Pair: beyond interaction

The research, analysis and design path of this thesis began with a very specific question: How the role of the user evolves with the advent of artificial intelligence? This question, although on the surface may appears relatively simple, carries with it numerous concepts that in a historical moment such as the one we are experiencing nowadays deserve to be addressed. In particular, the protagonists of this question are two. The first is the figure of the user, the real protagonist of the relationship between man and machine, as well as of interaction design. The second is artificial intelligence, which carries significance, yes technological, but above all social.

The first two chapters focus on giving an overview of the topic of artificial intelligence and interaction design. Specifically, the first chapter provides a historical overview of the technical and social evolution of AI, while the second chapter introduces the increasingly close relationship between programming and design.

Fundamental to understanding how to overcome these limitations has been to study the new relationship with machines that we experience today. If we think of the person, who from being a spectator has become a user, the same can be seen with machines, which from a medium have seen themselves covered with the role of interlocutor thanks to Artificial Intelligence. The consequences of all this bring with them challenges that need to be thoroughly analyzed today, such as the ethical, moral and practical consequences, which were also analyzed with the support of interviews with experts in the field.

The research and analysis conducted so far has opened up interesting dynamics that deserved to be explored in a real project. In particular, the ever-increasing technological capability of Artificial Intelligences and the increasingly human relationship that comes with our devices has led to the idea that The next interaction will not be an interaction. No more then based on what I do, but on what I mean.
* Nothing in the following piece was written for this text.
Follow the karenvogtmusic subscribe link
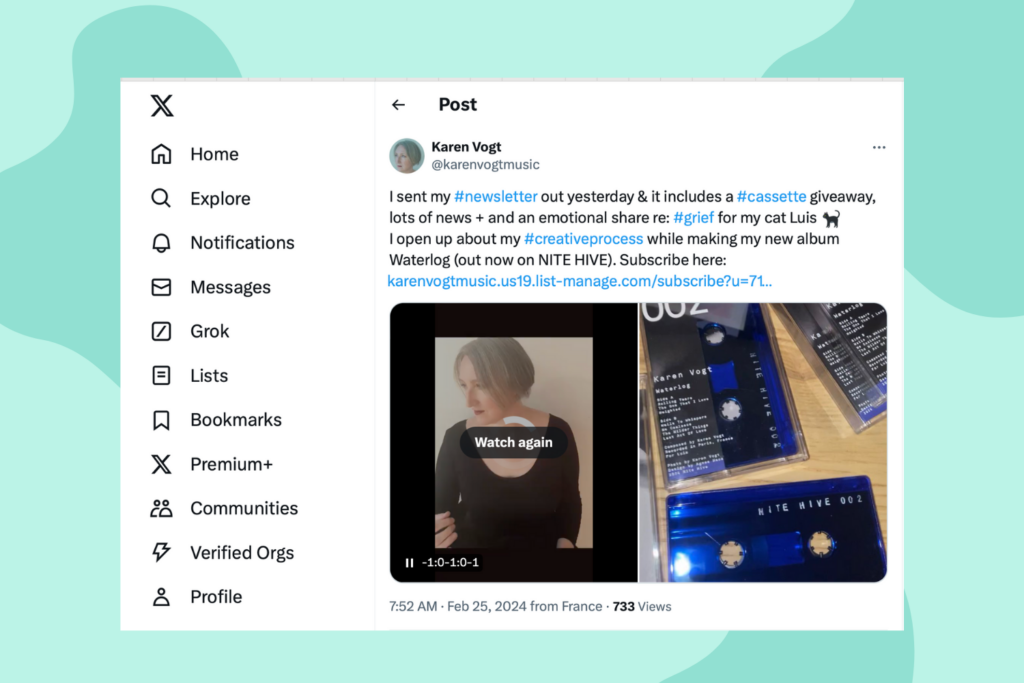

In a context where machines are able to read their users' data to create personalized and unique outputs, the interaction relationship changes. It is no longer the human being interacting with the machine, but it is the machine interacting with the human being. This creates a new dialogue between human and machine, in which the point of view is reversed and in which the narrator becomes exclusively the system, and the user instead remains a listener of what he or she is unconsciously creating. This radical reversal of dynamics goes far beyond the discipline of interaction design and opens up important questions: what role would the machines cover if they led the game? Would they still be slaves as they are today? Or would their status be elevated?

From here, the design question raise: What if the device chooses the user?

A radical reversal of viewpoint, which brings with it the need to create special classifiers to allow the system to judge in its own way without forcing itself to human logic, just as happened in the history of computer vision. Where therefore humans identify need, the computer looks for necessity; where we look for value and aesthetics, the system looks for quantity and quality of data, and so on. For the system then there is no absolute and inescapable right and wrong, rather there are systems that will have certain needs and systems that will have others, depending on they consciousness. However, to create this emotional bridge between the user and the system, it is necessary to create something that actually can read the user, get to know him or her and connect with the user. This is how PAIR was born.

PAIR stands for People Artificial Intelligence Relationship, a service that sets out to shape a new form of interaction. PAIR offers its users a particular accessory, which, thanks to the presence of multiple biological sensors, is able to know one's partner, detect the responses of his physique to external stimuli, and map what is positive, negative, or neutral for him. Studies in affective computing broughts to my attention the concept of affective wereables. Devices that through certain sensors are able to understand the emotional state of the wearer. These researches, combined with numerous other papers, allowed to give birth to a low-fidelity prototype, which through an Arduino board is the presence of a pulse meter, a sensor for blood oxygenation and one for the galvanic response of the skin is actually able to know the biological state of a person.

To obtain the emotional state, however, these three sensors were not enough. The data in their absolute value have a very relative meaning and don’t carry any information about the emotions. For this very reason, a Machine Learning model has been implemented. The aim was not to obtain all the emotions of the Russel’s spectrum, instead to be able to recognize the emotional response among three: positive, neutral and negative. To do this first, a data-collection phase was implemented. Although some dataset were found online, being the used sensors quite amateur the information contained weren’t comparable. Therefore, a special program was written for this phase, that was able to associate biofeedbacks and emotional state thanks to an already existing emotion detection model via webcam. After some testing and a deep calibration process, the dataset was ready. The obtained CSV was then cleaned and consequently passed to the training phase. For this phase has been used EdgeImpulse. Edgeimpulse is an online tool that allows to train a Machine Learning model from one's own data and to export that model for different usages. In particular, it is an excellent tool for live prediction, because it absolves the computer of the computational effort.

After feeding the data, the model learned to associate biofeedback with emotions, and the subsequent testing steps reported an accuracy of 82.81%. Certainly not perfect, but still decent for a speculative design project. Although possible, the ML model hasn’t be loaded on the Adafruit due to low memory that characterize these microcontrollers. Instead, a local server was set up in a javascript environment, where via P5.js a serial connection was opened between the Arduino and web browser, and via node.js and the libraries provided by EdgeImpulse the live data was compared with the ML model.